Shared Memory Parallelism

Shared Memory Parallelism: Multithreading & Multiprocessing

Overview

  • Confirm your code is capable of using multiple CPUs.

  • Reserve CPUs using --cpus-per-task=N where N is the number of ‘cores per task’ that you need.

  • Ensure your code uses the same number of CPUs you’ve requested.
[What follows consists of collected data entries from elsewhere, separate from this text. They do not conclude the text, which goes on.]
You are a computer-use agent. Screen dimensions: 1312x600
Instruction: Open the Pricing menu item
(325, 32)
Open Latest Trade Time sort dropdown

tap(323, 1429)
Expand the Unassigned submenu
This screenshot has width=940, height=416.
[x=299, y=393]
The $SLURM_CPUS_PER_TASK environment variable provides this value.

  • Always monitor your job (e.g., seff JOBID) to confirm it’s using resources as expected.

  • If you are uncertain about scaling up, contact the IT Services’ Research and Innovation team at an early stage.

Shared-memory parallelism enables your code to scale within a single node.

What is Shared Memory Parallelism?

Shared memory parallelism allows a program to run multiple processes or threads that share access to the same memory space on one machine.

The Slurm setup for multithreading and multiprocessing is largely the same. We mainly refer to processes here, but the same applies to threads. See the section on threads versus processes for details.

Communication between threads or processes is achieved through shared memory, so all of them must run on the same node.

../_images/SMP.png

Examples include:

  • Matlab’s parallel pool (processes)

  • R’s parallel package (processes)

  • Python’s multiprocessing (processes)

  • NumPy/BLAS/OpenMP (threads)

Running Shared Memory Jobs

Requesting Resources

  • Use --cpus-per-task=N to specify how many CPUs (cores) your program will use.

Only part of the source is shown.